REPUBLIKA.CO.ID, JAKARTA -- Pengacara Haposan Batubara menilai, kliennya tersangka Irjen Napoleon Bonaparte, adalah tumbal dari skandal suap terpidana Djoko Tjandra. Karena itu, menurut Haposan, mantan Kadiv Hubinter Mabes Polri itu, berambisi untuk mengungkap di persidangan, siapa sebenarnya yang menerima aliran uang Rp 7 miliar dari terpidana Djoko Tjandra, terkait penghapusan red notice.
"Ya mungkin ada arah tentang siapa-siapa saja sebenarnya yang terlibat. Dan ada apa sebenarnya, kok beliau (Napoleon), merasa seperti dikorbankan. Karena kalau seseorang dituduh tanpa ada bukti, pasti ada sesuatu. Itu yang akan dibongkar di persidangan nanti," kata Haposan saat dihubungi dari Jakarta, pada Sabtu (17/10).
Kata Haposan, Napoleon meyakinkan diri tak menerima pemberian uang dari Djoko Tjandra. Satu-satunya bukti adanya penerimaan tersebut, kata Haposan, berasal dari mulut Tommy Sumardi.

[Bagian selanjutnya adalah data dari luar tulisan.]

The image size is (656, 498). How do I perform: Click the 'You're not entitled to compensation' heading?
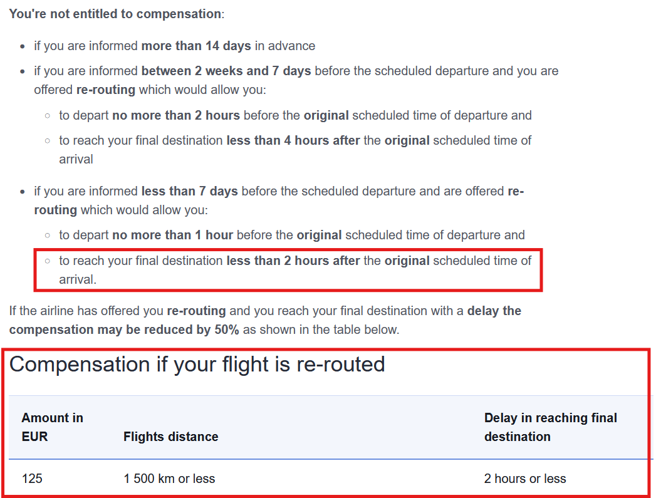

Tommy Sumardi, adalah pengusaha yang bersepakat dengan Djoko Tjandra, untuk memastikan status buronan terpidana Bank Bali 1999 itu, tak muncul lagi dalam daftar pencarian orang (DPO) Interpol dan Imigrasi Indonesia. Dari kesepakatan itu, Djoko menjanjikan uang Rp 10 miliar kepada Tommy.
Tommy yang mengenal Kakorwas PPNS Bareskrim Polri, mengenalkan Napoleon. Dari perkenalan itu, Tommy meminta Napoleon membuka status buronan Djoko Tjandra di NCB Interpol, dan Imigrasi. Tommy, semula memberikan Rp 3 miliar. Akan tetapi, terungkap, Napoleon meminta Rp 7 miliar dalam bentuk pecahan dolar AS dan Singapura. Uang tersebut, menurut penyidikan, diberikan bertahap sampai nama Djoko Tjandra tak lagi muncul dalam daftar DPO Interpol dan Imigrasi.
Menurut Haposan, pengakuan Tommy tersebut, yang dijadikan modal bagi penyidikan untuk menyeret Napoleon sebagai tersangka. Padahal, kata Haposan, tak ada kaitannya antara peran kliennya, dengan terhapusnya red notice Djoko Tjandra dalam DPO Interpol, dan Imigrasi. Sebab Napoleon, kata Haposan, pernah mengirimkan surat kepada Kejaksaan Agung (Kejakgung) agar memperjanjang status buronan Djoko Tjandra untuk dimasukkan dalam daftar DPO Interpol.
"Terhapusnya red notice Djoko Tjandra itu, by system (terjadi karena sistem). Kalau beliau (Napoleon) yang menghapus, dan dapat (Rp) 7 miliar, kenapa beliau masih mengajukan surat permintaan ke Kejaksaan Agung," jelas Haposan.
Pun, kata Haposan, sampai hari ini, penyidik di Bareskrim tak pernah membeberkan bukti-bukti fakta terkait penerimaan uang oleh kliennya. Jika Napoleon ada bukti menerima, tentunya, akan ada barang bukti, pun status penyitaan aset dengan nilai sama dari angka yang dituduhkan.
"Jadi intinya, yang dimaksud Pak Napoleon akan membongkar semua itu, terkait materi perkaranya. Kalau pun nanti memang di persidangan ada pengungkapan lainnya, mungkin Pak Napoleon juga akan menyampaikan bukti-bukti tentang adanya pihak-pihak lain yang terlibat dalam skandal ini. Karena katanya, ada yang memberi (Tommy). Tetapi, Pak Napoleon nggak menerima. Jadi siapa sebenarnya yang menerima? Mungkin arahnya ke sana," jelas Haposan.
Pada Jumat (16/10), Irjen Napoleon mengancam akan membongkar tentang siapa saja yang terlibat dalam penerimaan uang suap dari Djoko Tjandra. Pengungkapan tersebut, akan ia lakukan saat persidangan nanti.
"Akan waktunya. Ada tanggal mainnya," kata Napoleon di Kejaksaan Negeri Jakarta Selatan (kejari Jaksel), Jumat (16/10).
"Kita buka semuanya nanti ya," ujar Napoleon melanjutkan.
Itu dikatakan dia, saat pemberkasan kasusnya dilimpahkan Bareskrim Polri ke Kejaksaan Agung via Kejari Jakarta Selatan. Dalam kasus ini, selain Irjen Napoleon, juga menyeret Brigjen Prasetijo sebagai tersangka. Tommy, dan Djoko Tjandra, pun ditetapkan sebagai tersangka.